“A Nation Exists When All The People Share The Profit of The Land” & “You Give Respect, You Don’t Take It” – Keme Tobodo from the BBC Series Blood and Oil.
When I started watching this two-part series yesterday evening, I was at first put off by the stereotypes that instantly hit me. The silly accents which did not work as the character kept missing the mark. And of course, when a woman was seen pushing men off an Okada (motorbike) I thought, why in the hell are they okay and so keen to keep showing Nigerians as violent, barbaric and bush. Do they thrive on the hunger to show us as poverty stricken people all the time. I thought to myself, here we go again, another portrayal to make us look incapable of human feeling. After all if you think about it, that is the way our leaders have treated us for decades, doing what they like with our money and resources, keeping up with their colonial masters.

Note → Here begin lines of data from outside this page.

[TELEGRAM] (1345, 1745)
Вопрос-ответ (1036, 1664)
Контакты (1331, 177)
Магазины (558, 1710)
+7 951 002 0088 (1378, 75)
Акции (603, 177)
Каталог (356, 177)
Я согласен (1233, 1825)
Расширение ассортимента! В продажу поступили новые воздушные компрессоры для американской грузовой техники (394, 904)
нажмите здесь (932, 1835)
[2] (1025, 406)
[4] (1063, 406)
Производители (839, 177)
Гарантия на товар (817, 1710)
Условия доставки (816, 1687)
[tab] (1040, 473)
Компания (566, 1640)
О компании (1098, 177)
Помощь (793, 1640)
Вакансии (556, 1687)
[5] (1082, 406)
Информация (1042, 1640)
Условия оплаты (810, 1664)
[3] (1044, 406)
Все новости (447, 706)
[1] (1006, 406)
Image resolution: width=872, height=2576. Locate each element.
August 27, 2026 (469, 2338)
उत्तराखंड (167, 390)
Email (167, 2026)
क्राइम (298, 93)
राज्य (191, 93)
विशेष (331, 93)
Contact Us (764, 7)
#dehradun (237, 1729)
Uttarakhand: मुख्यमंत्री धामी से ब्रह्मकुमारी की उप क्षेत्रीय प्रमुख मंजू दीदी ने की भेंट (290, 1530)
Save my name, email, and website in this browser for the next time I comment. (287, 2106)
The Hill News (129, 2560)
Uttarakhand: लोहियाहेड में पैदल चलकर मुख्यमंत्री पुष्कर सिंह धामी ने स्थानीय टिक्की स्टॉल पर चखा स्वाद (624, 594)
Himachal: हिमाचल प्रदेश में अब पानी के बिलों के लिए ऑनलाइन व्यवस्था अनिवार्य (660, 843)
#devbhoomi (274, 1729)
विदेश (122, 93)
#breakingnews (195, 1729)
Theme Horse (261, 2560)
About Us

The character I cannot get out of my head is the man in the hotel hallway as Naomi Harris’s character, Alice, walks back to her hotel room each time. He was so odd looking and of course the way he says hello – sounded like he was stalking her. Being a BBC series the first judgment would be, its a BBC program and what is the best tool to keep a former colony subservient to the master right?
As the film progressed, I was no longer concerned about the accents or stereotypes. I was engrossed by the subject matter. The series was gritty and not naive in its approach to the subject it was dealing with. Fast paced, there was never a dull moment because it was exposing a few people in the most sensitive way. I am tempted to say the BBC got this right. It is a story worth telling and they told it well, holding all sides accountable for their actions.
I applaud the person who wrote the series because he was so spot on with the real issues. Truth is, we have been raped over and over and we are still being raped and violated on all sides by our government, the foreign companies that come to drill and everyone who has the frigging ability to use his pen and paper
However, I have a word for all of you including the clown known as Gaddaffi, who recently suggested that Nigeria divides along ethnic lines. The first time, it was to divide along religious line. This House Shall Not Fall. My friend, Tolu Ogunlesi wrote a piece for CNN a few days before the Nigerian youths marched in Abuja to demand some answers in regards to the state of the nation. With an adept brilliance, he wrote about fighting for the soul of Nigeria and while he was not naive that one march to the heart of Nigerian government was enough to make things right, he expressed what many other people feel but cannot say. That is the junction we find ourselves today. We are fighting for the soul of Nigeria and I am fully aware that lives will be lost, people will get killed for wanting to tell the truth because that is the way it has always been. The frigging foreign allies will come in the name of human rights and say what they need to say, so they can get their own share when the frigging mayhem is over. Be warned!
Bearing in mind that Nigeria is a woman with a soul and right now, her soul pangs for her children. She is crying out and asking her sons and daughters to take a stand and be heard. Be aware that she has lips and can talk and so if you push her like you have done over the years, more blood will spill in addition to the thousands of litres that has already spilled.
So, I go back to the BBC series, what we learn and what we have always known is the very fact that there are people who love the chaos in Nigeria because they profit from it. What a shame that innocent lives get lost in the cross fire between the government and those fighting for equality and compensation for the people of the Niger Delta. What a shame that our own people take our oil and sell it to outside sources, pocket the money and leave thousands destitute.
I would really like to day dream and say they will not get away with it anymore but that will be naive because it has been going on for decades. But this is it, my generation is waking up and you sure have to get smarter now because you cannot keep selling us lies and auctioning us off to the highest bidder like we are commodities. I have sometimes wondered why the different governments over the years have sold us at such cheap prices when they could at least ask for more. But they are only concerned about themselves.
Like the soul of Nigeria weeps for her children, my spirit rages for my people. It hurts to realise that for 50 years, we have nothing, absolutely nothing to show for our existence. I cry for Nigeria for she is a woman wounded and bleeding. The violence she has experienced since she was born, has left her hopeless. Yet, she is hopeful about her healing. She hopes someone will be able to help her and fix her incontinent malfunction so she can stop leaking and people, real people with her best interest can come close.
And so, watching the character of Teme Kobodo deliver his lines about how the people have been let down more by their own government, you have to wonder, what happens to the money made from the oil because it never gets to the hands of the people, whose land have been damaged and rendered infertile in order to drill the blood oil. The same people have had their farms infested with pipelines and that has made daily living doubly hard. It seems the very countries who come up with human and environmental rights, and mandates that the world is to follow do not understand the complexities of it nor do the companies that originate from the same countries know how to implements the law. Talk about frigging arseholes
So, when we talk about the Niger Delta, let us get honest and call it what it is, oil bunkering. A form of trade that allows the rich, those in government and those well connected all over to benefit while the locals pick up the pieces though those pieces do not amount to anything at the end of the day.